WHAT TO DO
Render the items starting at the line that contains "Your URL (598, 735)" and ending at the line that contains "Sedi Regionali (97, 386)" as a JSON list of strings, one string per line, leaving out any blank lines.

---

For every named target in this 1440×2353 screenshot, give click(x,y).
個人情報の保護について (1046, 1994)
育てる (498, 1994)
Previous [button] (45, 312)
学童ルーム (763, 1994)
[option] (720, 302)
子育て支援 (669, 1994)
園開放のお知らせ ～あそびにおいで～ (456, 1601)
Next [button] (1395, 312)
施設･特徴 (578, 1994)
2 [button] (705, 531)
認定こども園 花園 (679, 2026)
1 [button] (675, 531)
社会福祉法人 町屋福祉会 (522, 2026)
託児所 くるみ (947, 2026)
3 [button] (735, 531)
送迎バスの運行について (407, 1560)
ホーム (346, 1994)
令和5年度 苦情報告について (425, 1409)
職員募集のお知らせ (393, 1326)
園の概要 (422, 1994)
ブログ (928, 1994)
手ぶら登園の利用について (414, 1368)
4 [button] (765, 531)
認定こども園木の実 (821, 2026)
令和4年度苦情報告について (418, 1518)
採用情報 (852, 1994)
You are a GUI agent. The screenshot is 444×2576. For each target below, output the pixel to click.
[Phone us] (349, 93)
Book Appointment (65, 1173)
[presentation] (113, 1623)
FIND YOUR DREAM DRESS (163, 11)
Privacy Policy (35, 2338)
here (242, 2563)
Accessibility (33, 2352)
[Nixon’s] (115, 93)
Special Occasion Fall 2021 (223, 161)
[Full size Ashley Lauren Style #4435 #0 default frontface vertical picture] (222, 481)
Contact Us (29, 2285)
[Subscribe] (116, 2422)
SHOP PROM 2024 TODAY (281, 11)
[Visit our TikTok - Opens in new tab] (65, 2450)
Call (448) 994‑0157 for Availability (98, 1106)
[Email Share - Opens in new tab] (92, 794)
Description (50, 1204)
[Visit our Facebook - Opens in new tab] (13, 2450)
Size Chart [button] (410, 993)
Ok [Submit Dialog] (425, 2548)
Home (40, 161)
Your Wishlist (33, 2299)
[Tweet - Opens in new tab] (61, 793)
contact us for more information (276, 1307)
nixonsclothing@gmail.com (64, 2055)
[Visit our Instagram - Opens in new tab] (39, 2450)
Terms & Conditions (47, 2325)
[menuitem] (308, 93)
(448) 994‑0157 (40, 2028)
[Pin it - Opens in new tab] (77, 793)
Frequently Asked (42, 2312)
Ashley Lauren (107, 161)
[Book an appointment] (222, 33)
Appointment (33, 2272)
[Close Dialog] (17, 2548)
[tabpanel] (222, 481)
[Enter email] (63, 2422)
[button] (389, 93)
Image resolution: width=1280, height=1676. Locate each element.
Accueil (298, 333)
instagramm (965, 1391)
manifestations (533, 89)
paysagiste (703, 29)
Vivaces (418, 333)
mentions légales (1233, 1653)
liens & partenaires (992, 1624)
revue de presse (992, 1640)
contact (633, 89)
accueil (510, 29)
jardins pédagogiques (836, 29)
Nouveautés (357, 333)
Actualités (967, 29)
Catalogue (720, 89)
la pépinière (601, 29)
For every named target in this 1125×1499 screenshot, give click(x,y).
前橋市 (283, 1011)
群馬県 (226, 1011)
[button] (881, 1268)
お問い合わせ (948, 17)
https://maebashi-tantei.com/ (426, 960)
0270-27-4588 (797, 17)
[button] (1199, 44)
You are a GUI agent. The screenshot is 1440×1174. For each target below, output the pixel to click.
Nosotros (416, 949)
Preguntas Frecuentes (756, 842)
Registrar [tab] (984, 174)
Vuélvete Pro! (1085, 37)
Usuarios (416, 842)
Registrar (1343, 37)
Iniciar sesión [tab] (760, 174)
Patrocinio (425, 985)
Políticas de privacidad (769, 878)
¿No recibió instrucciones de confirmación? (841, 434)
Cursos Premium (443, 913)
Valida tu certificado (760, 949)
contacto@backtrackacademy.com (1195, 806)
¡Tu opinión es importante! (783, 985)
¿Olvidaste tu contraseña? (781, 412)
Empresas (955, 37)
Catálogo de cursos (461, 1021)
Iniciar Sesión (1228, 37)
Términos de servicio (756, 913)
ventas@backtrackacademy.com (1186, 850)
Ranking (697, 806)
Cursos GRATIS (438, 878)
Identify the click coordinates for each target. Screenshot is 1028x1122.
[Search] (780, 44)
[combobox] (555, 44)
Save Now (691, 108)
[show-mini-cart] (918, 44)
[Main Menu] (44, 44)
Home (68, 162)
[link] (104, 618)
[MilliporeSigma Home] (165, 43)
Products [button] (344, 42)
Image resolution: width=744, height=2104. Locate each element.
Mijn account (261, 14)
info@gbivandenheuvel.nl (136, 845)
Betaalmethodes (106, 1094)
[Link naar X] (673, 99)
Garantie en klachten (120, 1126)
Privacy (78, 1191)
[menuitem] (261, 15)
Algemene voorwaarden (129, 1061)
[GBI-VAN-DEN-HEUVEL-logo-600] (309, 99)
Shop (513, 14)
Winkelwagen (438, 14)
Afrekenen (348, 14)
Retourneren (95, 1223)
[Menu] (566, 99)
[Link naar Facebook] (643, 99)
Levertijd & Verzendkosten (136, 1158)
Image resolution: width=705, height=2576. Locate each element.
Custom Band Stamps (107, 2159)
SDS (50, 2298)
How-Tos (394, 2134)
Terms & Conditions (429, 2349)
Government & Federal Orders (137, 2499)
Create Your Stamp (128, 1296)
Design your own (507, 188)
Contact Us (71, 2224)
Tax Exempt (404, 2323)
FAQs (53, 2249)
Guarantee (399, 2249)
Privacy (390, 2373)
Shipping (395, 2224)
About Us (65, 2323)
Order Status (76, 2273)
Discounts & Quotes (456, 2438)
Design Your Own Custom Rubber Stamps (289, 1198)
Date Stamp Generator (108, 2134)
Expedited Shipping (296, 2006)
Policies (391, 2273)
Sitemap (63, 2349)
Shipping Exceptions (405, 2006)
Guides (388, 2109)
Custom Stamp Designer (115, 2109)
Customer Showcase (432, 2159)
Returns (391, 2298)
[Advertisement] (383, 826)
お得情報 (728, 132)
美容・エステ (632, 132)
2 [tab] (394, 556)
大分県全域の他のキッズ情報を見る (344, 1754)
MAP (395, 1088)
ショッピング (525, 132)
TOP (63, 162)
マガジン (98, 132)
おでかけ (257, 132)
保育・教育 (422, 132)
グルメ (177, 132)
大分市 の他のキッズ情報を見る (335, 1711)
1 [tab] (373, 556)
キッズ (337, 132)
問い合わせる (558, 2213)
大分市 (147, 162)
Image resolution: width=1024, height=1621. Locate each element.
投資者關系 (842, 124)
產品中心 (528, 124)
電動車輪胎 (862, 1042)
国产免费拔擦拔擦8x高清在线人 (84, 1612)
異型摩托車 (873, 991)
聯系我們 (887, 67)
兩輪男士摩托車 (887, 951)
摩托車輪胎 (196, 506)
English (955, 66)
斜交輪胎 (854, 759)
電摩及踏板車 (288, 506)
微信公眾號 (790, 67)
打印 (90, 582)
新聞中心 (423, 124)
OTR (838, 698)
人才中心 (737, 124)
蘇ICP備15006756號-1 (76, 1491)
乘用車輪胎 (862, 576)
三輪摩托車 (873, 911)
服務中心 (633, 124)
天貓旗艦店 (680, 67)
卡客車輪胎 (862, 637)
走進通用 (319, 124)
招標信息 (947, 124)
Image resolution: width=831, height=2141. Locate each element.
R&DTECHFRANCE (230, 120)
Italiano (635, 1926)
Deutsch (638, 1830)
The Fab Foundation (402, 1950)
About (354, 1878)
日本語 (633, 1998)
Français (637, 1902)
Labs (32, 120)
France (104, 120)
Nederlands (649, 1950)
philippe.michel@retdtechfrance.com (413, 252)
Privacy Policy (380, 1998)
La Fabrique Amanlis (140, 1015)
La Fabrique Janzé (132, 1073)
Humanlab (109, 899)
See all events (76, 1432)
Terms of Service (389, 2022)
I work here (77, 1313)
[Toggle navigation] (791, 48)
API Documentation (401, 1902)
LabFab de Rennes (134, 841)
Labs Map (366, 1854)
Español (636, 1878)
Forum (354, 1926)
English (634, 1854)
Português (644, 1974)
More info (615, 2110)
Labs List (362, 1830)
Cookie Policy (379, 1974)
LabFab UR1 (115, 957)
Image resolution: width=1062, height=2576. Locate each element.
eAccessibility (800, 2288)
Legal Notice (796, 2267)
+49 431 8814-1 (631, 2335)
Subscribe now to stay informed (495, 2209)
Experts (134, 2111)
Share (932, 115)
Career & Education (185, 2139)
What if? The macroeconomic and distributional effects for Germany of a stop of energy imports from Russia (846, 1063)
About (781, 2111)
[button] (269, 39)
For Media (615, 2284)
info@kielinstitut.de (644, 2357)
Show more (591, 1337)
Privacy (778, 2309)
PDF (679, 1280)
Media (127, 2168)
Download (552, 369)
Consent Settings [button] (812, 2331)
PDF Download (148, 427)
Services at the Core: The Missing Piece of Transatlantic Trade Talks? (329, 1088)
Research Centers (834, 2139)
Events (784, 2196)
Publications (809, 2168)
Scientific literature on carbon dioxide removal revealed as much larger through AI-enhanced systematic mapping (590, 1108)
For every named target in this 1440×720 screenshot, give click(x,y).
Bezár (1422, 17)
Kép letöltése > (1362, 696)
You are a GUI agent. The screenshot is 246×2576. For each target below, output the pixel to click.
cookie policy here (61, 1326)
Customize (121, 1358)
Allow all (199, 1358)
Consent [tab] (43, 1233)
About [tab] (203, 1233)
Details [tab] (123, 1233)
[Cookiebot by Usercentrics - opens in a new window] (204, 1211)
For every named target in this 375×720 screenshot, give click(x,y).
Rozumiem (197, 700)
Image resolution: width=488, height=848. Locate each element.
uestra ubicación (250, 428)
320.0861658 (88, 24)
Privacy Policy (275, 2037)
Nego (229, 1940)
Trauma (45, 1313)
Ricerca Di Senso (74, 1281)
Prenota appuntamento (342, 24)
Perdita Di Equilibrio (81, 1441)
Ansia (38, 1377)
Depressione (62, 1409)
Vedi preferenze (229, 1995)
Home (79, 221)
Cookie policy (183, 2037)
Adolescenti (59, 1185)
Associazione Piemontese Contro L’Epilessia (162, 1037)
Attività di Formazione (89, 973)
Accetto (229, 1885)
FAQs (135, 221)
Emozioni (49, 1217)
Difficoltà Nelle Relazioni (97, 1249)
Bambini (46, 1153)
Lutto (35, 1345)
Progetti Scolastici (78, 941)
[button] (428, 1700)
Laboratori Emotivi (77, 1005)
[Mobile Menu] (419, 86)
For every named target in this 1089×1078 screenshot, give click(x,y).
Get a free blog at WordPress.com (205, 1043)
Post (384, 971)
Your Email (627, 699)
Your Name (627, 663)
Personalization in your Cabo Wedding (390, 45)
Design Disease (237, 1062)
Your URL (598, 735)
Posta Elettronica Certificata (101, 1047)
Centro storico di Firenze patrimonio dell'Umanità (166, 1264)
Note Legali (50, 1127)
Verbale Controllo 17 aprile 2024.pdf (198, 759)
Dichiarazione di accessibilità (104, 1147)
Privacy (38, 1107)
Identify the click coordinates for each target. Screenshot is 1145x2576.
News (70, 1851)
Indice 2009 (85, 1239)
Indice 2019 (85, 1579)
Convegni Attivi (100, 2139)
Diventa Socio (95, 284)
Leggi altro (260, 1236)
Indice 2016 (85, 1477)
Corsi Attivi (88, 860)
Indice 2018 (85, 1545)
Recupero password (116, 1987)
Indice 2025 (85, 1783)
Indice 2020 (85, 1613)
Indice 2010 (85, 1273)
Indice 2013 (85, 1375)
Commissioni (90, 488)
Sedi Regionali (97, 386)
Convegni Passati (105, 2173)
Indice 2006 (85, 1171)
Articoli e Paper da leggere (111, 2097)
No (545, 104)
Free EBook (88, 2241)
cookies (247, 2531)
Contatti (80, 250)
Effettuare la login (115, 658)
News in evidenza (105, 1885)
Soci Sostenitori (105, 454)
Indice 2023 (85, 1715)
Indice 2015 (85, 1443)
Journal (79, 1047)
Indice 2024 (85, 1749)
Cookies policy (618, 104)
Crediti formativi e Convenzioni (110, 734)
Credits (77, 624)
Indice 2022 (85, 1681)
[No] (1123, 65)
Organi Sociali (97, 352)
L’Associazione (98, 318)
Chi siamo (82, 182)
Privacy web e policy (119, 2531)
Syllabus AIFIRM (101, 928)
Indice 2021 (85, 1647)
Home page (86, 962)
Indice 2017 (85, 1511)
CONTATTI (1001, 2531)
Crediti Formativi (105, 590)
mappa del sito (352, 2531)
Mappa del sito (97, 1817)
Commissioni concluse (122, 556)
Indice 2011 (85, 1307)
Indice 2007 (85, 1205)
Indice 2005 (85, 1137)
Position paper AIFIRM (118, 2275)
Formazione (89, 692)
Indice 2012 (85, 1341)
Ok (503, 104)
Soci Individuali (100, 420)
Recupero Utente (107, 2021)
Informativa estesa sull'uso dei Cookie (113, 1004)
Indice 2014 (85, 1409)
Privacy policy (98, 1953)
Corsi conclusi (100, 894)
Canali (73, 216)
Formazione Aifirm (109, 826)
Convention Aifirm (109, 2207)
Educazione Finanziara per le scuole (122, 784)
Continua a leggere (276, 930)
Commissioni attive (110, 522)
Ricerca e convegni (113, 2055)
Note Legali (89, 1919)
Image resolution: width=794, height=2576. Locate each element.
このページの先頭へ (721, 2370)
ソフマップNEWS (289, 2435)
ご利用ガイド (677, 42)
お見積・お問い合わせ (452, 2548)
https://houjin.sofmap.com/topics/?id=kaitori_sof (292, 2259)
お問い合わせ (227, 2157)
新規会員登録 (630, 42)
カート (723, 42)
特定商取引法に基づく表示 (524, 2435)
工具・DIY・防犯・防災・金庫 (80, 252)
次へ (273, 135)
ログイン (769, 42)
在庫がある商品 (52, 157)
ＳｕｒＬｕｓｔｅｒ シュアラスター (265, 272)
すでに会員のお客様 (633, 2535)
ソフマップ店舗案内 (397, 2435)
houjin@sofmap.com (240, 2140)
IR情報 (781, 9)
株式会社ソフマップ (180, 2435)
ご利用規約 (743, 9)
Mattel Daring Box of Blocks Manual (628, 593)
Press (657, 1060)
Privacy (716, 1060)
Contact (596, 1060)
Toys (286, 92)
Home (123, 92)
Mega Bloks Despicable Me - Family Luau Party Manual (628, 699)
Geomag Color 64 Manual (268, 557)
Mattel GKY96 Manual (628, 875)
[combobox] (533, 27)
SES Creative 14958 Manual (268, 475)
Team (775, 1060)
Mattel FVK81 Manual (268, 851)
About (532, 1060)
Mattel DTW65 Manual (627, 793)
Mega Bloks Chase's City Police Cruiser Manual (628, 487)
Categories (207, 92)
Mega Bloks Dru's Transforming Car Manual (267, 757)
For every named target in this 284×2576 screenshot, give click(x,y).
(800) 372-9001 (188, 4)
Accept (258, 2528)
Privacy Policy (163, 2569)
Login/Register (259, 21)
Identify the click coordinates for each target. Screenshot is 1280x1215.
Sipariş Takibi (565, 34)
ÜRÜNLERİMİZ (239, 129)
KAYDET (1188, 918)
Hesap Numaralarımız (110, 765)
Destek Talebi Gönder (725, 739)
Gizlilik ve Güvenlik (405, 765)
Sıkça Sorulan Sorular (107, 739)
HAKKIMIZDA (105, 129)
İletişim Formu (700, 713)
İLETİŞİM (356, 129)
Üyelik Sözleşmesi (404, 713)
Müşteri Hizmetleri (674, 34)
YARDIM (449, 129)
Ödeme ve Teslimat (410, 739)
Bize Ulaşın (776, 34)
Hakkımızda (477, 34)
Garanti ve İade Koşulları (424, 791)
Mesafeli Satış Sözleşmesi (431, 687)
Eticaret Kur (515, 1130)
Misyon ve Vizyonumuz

---

ANSWER FOR THE TASK
[
  "Your URL (598, 735)",
  "Posta Elettronica Certificata (101, 1047)",
  "Centro storico di Firenze patrimonio dell'Umanità (166, 1264)",
  "Note Legali (50, 1127)",
  "Verbale Controllo 17 aprile 2024.pdf (198, 759)",
  "Dichiarazione di accessibilità (104, 1147)",
  "Privacy (38, 1107)",
  "Identify the click coordinates for each target. Screenshot is 1145x2576.",
  "News (70, 1851)",
  "Indice 2009 (85, 1239)",
  "Indice 2019 (85, 1579)",
  "Convegni Attivi (100, 2139)",
  "Diventa Socio (95, 284)",
  "Leggi altro (260, 1236)",
  "Indice 2016 (85, 1477)",
  "Corsi Attivi (88, 860)",
  "Indice 2018 (85, 1545)",
  "Recupero password (116, 1987)",
  "Indice 2025 (85, 1783)",
  "Indice 2020 (85, 1613)",
  "Indice 2010 (85, 1273)",
  "Indice 2013 (85, 1375)",
  "Commissioni (90, 488)",
  "Sedi Regionali (97, 386)"
]